Je vous dirai donc que cette église de St.-Maur-des-Fossés, non loin de Vincennes, était, dans les temps gothiques et par un privilége du Roi Robert-le-Pieux, la seule église monastique du diocèse de Paris où les laïcs eussent la permission d’entrer pendant les offices, et c’est de là qu’étaient provenus l’habitude et l’usage d’une grande affluence de peuple dans ladite église de St.-Maur, à certaines fêtes solennelles.

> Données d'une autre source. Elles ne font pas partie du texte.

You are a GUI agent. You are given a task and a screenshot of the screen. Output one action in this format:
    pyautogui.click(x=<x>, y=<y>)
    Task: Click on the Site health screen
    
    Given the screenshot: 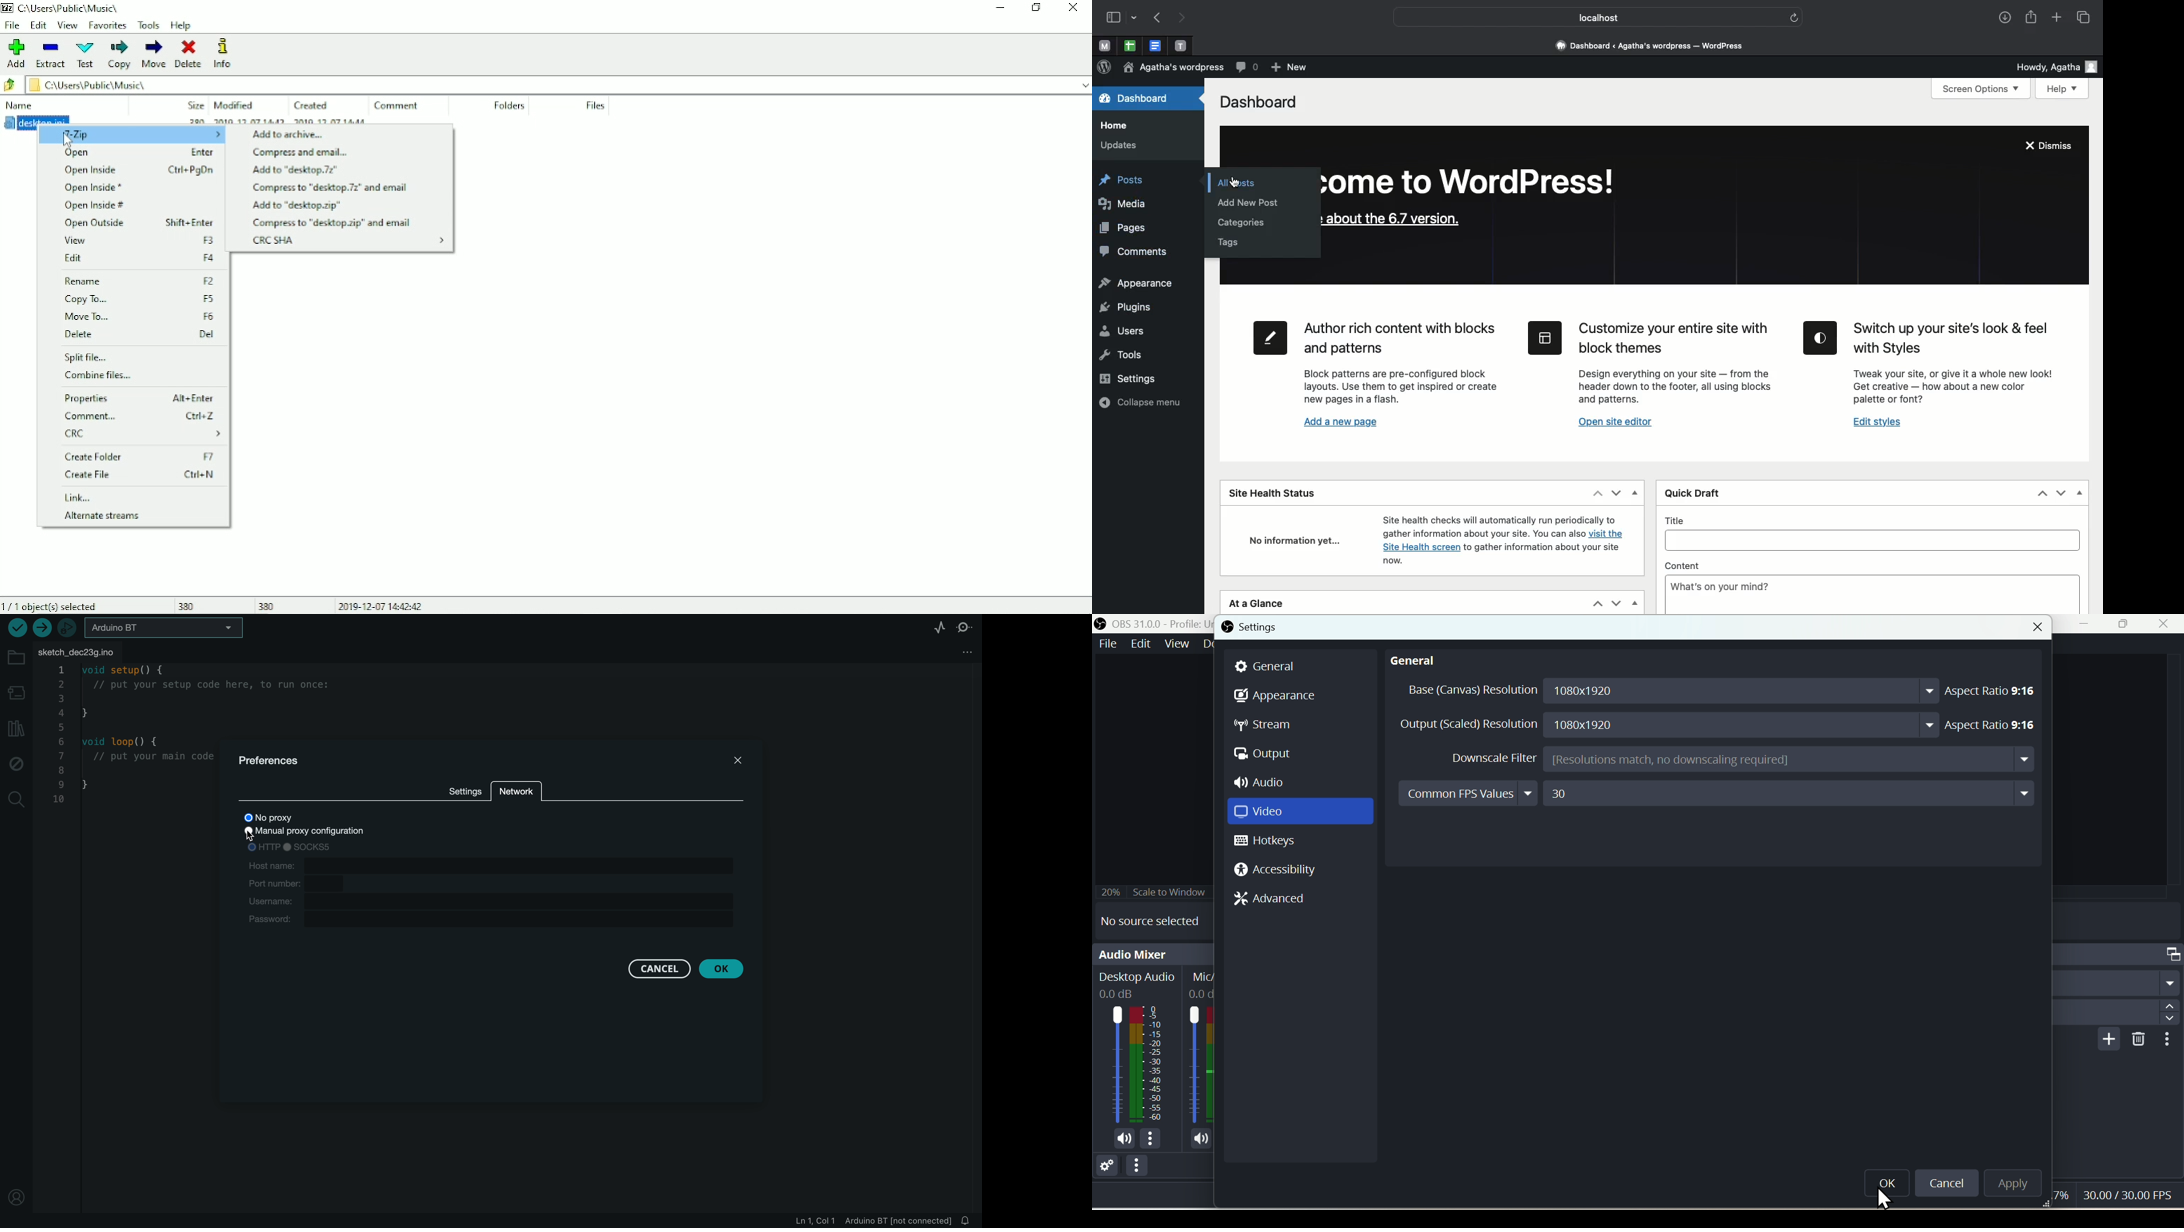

Les officiers de toutes les justices des terres qui dépendaient de l’Abbaye étaient obligés d’y paraître et d’y représenter à la suite du Baillif seigneurial. Tous les habitans du village de St.-Maur se mettaient sous les armes, et après l’appel de tous les justiciers et de tous les notables habitans, ce cortège assemblé s’en allait tambour-battant-mêche-allumée, faire la procession dans l’église collégiale. Ce spectacle y faisait affluer tous les artisans de Paris, ce qui n’empêchait pas les grandes dames de continuer à s’y rendre pendant la Semaine Sainte, attendu que c’était un usage établi pour tout ce qui pouvait monter dans un carrosse à couronne. C’était un arrangement dévotieux qui remontait jusqu’à la belle-fille de Hugues-Capet, la Reine Berthe, et tout le monde y tenait à beau renfort de coutume séculaire et de traditions.